Directions: Restate the entries word for word and skip every image.

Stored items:
-*-*-

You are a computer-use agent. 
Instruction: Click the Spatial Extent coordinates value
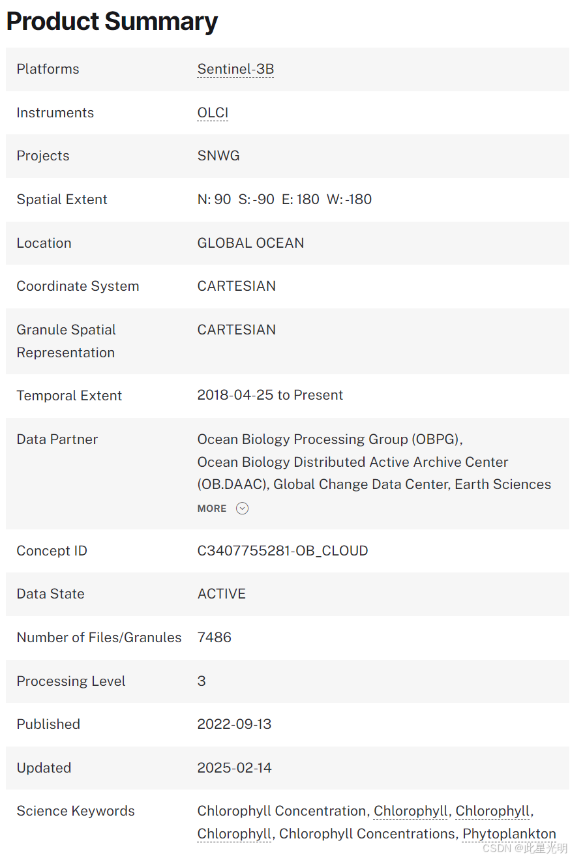[285, 200]
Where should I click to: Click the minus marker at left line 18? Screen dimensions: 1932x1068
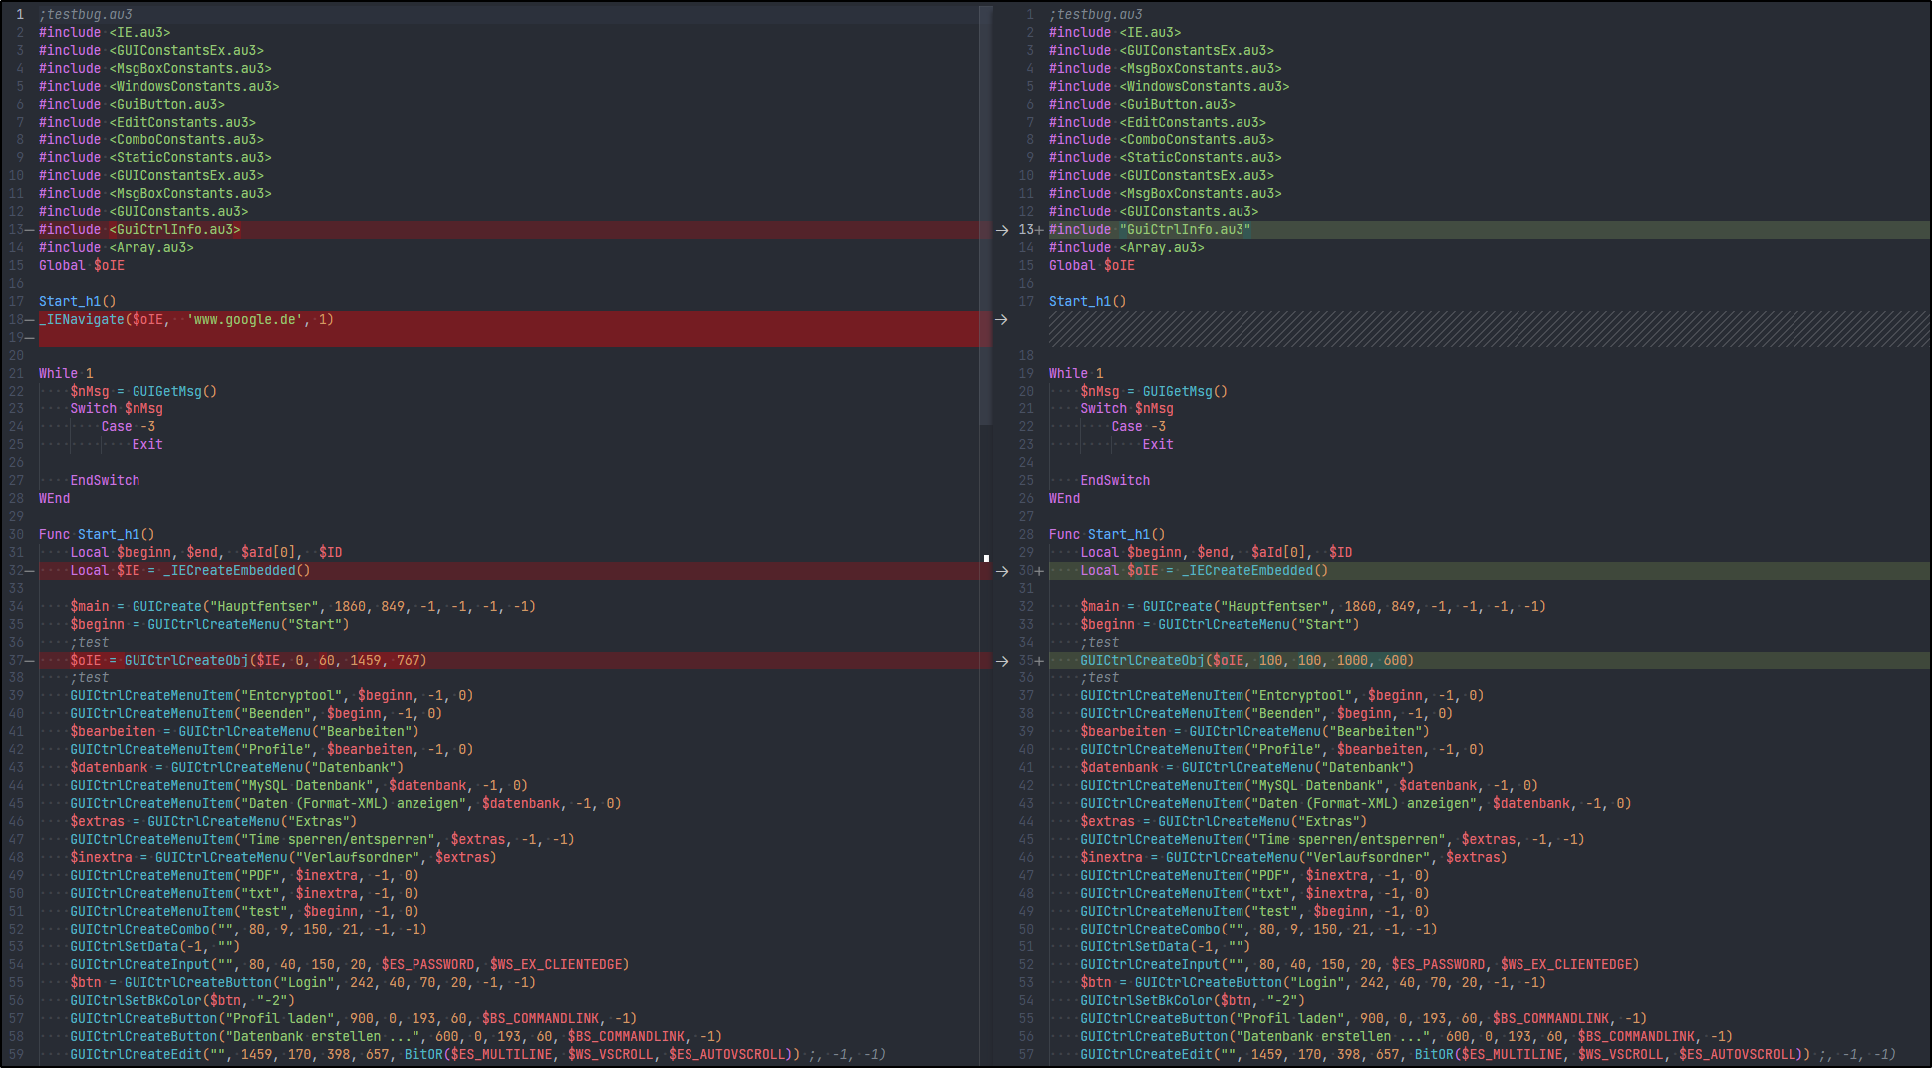click(30, 320)
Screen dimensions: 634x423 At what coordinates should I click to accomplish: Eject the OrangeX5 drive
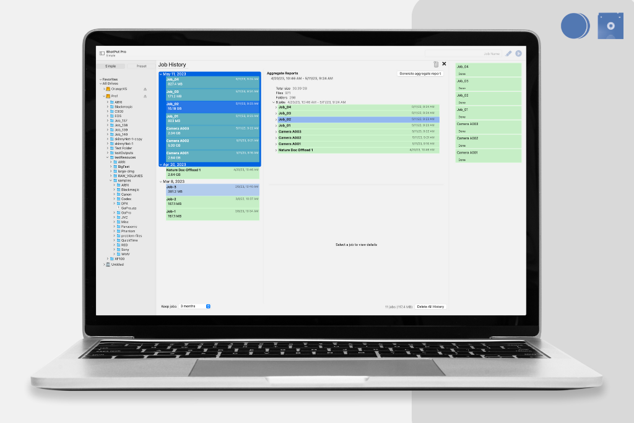145,89
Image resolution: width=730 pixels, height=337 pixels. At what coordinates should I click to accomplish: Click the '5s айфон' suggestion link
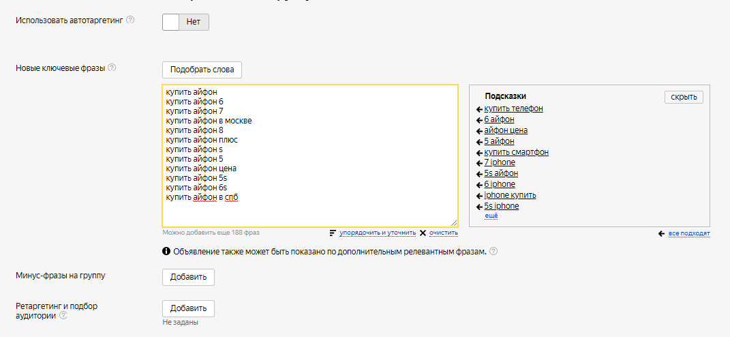click(x=500, y=173)
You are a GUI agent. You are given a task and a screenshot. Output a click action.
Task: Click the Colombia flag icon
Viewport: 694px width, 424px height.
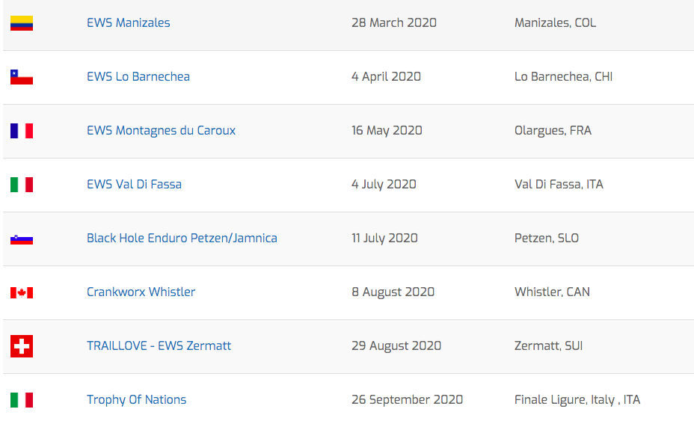click(x=22, y=23)
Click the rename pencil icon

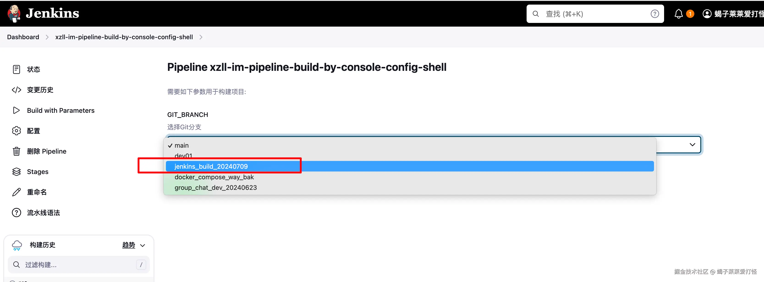coord(16,192)
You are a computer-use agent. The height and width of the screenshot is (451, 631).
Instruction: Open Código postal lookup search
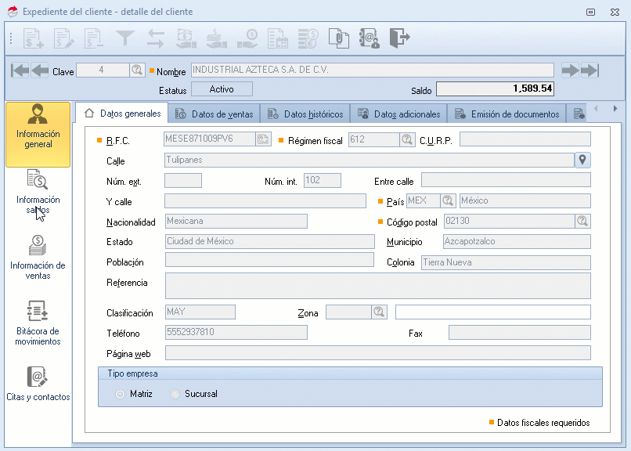tap(582, 222)
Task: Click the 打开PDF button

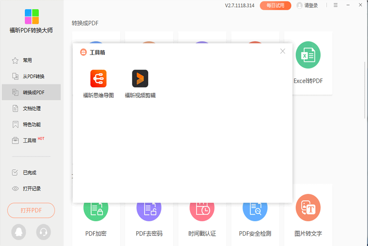Action: point(31,210)
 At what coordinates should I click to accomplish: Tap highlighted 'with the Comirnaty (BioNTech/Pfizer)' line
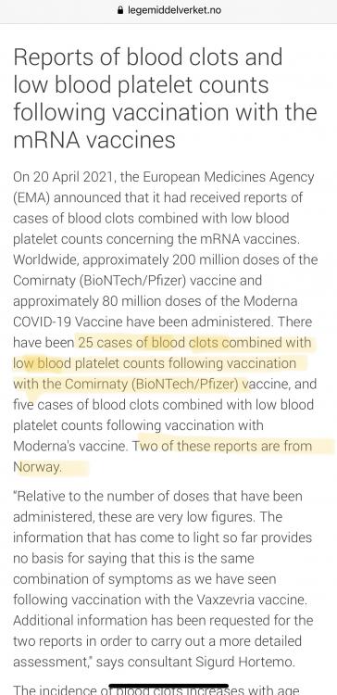tap(132, 384)
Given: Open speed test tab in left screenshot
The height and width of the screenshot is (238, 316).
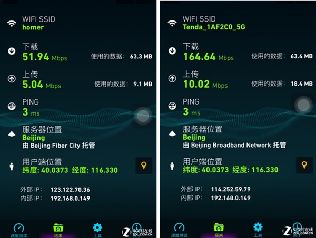Looking at the screenshot, I should coord(19,229).
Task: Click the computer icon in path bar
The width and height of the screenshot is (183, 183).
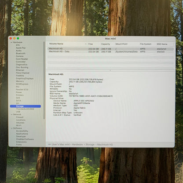Action: pyautogui.click(x=49, y=145)
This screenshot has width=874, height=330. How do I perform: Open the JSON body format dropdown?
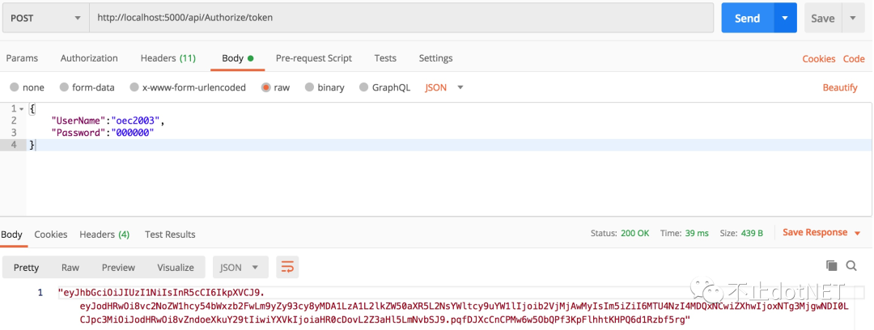(444, 87)
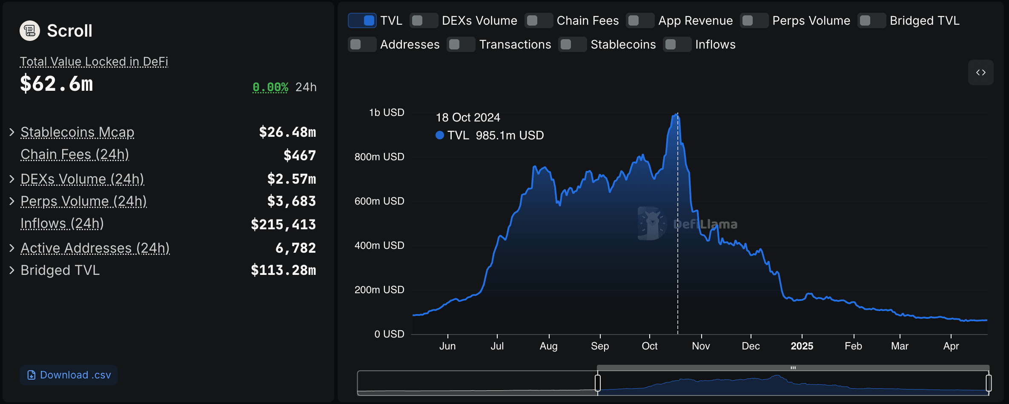Click the download file icon beside Download .csv
This screenshot has height=404, width=1009.
[x=31, y=375]
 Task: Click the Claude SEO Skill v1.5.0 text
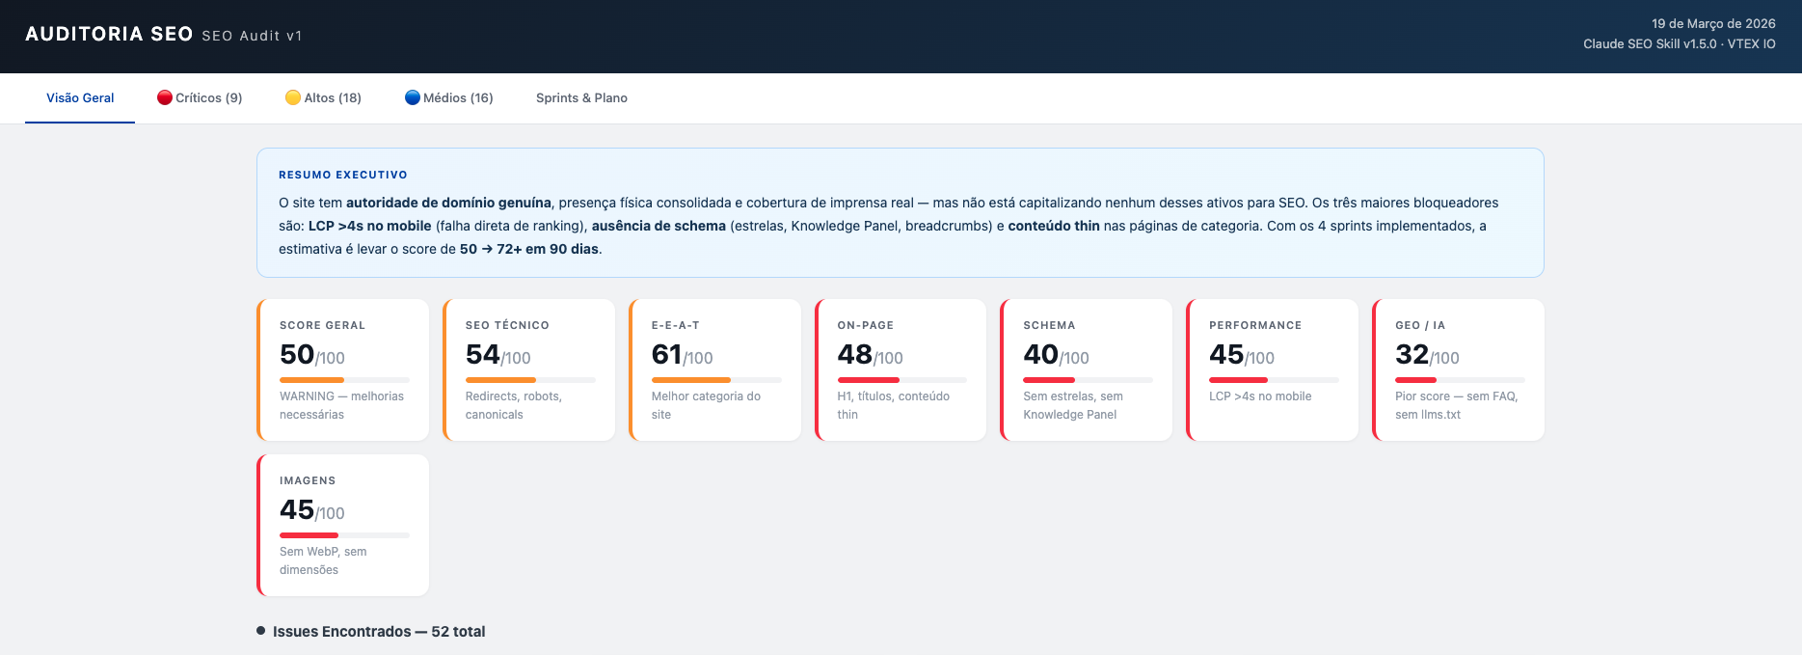coord(1649,44)
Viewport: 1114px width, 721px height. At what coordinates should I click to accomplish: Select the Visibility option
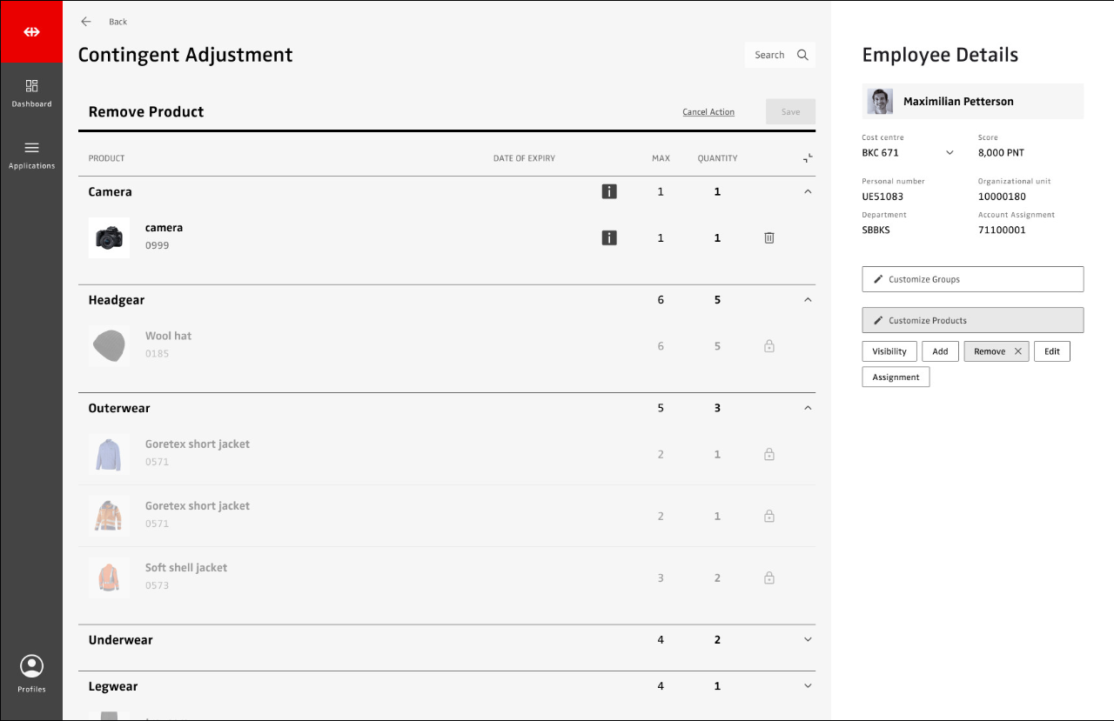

-*-*-

Result of the exercise:
You are a computer-use agent. 
Instruction: Click the Spatial Extent coordinates value
[285, 200]
Where should I click to: Click the minus marker at left line 18? Screen dimensions: 1932x1068
click(30, 320)
Screen dimensions: 634x423 At what coordinates should I click to accomplish: Eject the OrangeX5 drive
145,89
Image resolution: width=730 pixels, height=337 pixels. At what coordinates should I click to accomplish: Click the '5s айфон' suggestion link
click(x=500, y=173)
You are a GUI agent. You are given a task and a screenshot. Output a click action.
Task: Click the Colombia flag icon
Viewport: 694px width, 424px height.
click(x=22, y=23)
Click the rename pencil icon

coord(16,192)
You are a computer-use agent. The height and width of the screenshot is (451, 631).
Instruction: Open Código postal lookup search
tap(582, 222)
Task: Click the 打开PDF button

Action: point(31,210)
 At what coordinates should I click to accomplish: Tap highlighted 'with the Comirnaty (BioNTech/Pfizer)' line
tap(132, 384)
Given: Open speed test tab in left screenshot
The height and width of the screenshot is (238, 316).
Looking at the screenshot, I should coord(19,229).
Task: Click the computer icon in path bar
The width and height of the screenshot is (183, 183).
Action: pyautogui.click(x=49, y=145)
This screenshot has width=874, height=330. How do I perform: Open the JSON body format dropdown?
(444, 87)
Click the download file icon beside Download .csv
This screenshot has height=404, width=1009.
[x=31, y=375]
 Task: Click the Claude SEO Skill v1.5.0 text
coord(1649,44)
Viewport: 1114px width, 721px height. At what coordinates should I click to accomplish: Select the Visibility option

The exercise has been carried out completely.